** Stored data follows **
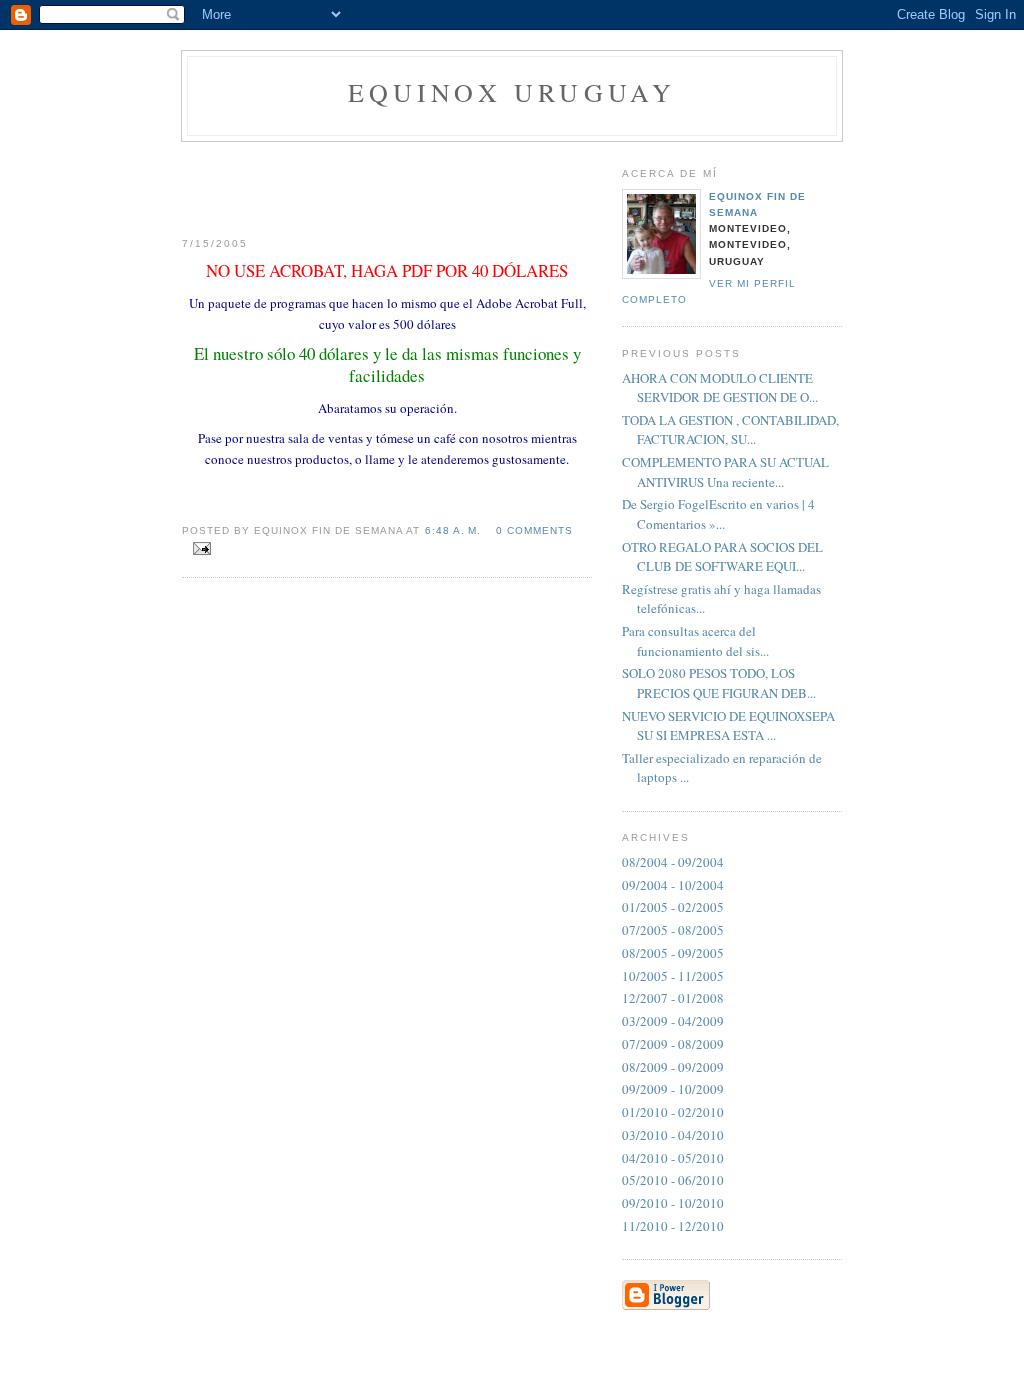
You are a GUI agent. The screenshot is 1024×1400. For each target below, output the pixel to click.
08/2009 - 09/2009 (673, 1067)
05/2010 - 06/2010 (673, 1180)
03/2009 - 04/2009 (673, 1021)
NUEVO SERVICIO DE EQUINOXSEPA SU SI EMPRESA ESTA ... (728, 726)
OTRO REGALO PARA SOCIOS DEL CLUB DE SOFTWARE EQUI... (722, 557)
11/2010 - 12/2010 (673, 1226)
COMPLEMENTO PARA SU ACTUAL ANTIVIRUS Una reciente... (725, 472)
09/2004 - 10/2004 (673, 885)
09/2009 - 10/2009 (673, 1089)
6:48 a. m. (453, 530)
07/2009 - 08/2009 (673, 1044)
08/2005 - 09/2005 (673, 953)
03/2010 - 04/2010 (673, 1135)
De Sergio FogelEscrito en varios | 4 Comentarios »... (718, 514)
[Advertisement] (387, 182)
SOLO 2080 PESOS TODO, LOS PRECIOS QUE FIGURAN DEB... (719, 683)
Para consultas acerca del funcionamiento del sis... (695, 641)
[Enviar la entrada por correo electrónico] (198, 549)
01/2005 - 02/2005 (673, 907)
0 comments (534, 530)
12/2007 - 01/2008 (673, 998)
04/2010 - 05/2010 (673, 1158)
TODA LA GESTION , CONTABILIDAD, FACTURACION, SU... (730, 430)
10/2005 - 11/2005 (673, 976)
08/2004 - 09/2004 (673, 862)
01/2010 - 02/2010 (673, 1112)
** End of Stored data **
- **Work required**: Verbatim output of the entries is required, with each image left out.

- **Solution to the exercise**:
You are a GUI agent. The screenshot is 1024×1400. For each target below, output the pixel to click.
08/2009 - 09/2009 (673, 1067)
05/2010 - 06/2010 (673, 1180)
03/2009 - 04/2009 (673, 1021)
NUEVO SERVICIO DE EQUINOXSEPA SU SI EMPRESA ESTA ... (728, 726)
OTRO REGALO PARA SOCIOS DEL CLUB DE SOFTWARE EQUI... (722, 557)
11/2010 - 12/2010 (673, 1226)
COMPLEMENTO PARA SU ACTUAL ANTIVIRUS Una reciente... (725, 472)
09/2004 - 10/2004 (673, 885)
09/2009 - 10/2009 (673, 1089)
6:48 a. m. (453, 530)
07/2009 - 08/2009 (673, 1044)
08/2005 - 09/2005 (673, 953)
03/2010 - 04/2010 (673, 1135)
De Sergio FogelEscrito en varios | 4 Comentarios »... (718, 514)
[Advertisement] (387, 182)
SOLO 2080 PESOS TODO, LOS PRECIOS QUE FIGURAN DEB... (719, 683)
Para consultas acerca del funcionamiento del sis... (695, 641)
[Enviar la entrada por correo electrónico] (198, 549)
01/2005 - 02/2005 (673, 907)
0 comments (534, 530)
12/2007 - 01/2008 (673, 998)
04/2010 - 05/2010 (673, 1158)
TODA LA GESTION , CONTABILIDAD, FACTURACION, SU... (730, 430)
10/2005 - 11/2005 (673, 976)
08/2004 - 09/2004 (673, 862)
01/2010 - 02/2010 (673, 1112)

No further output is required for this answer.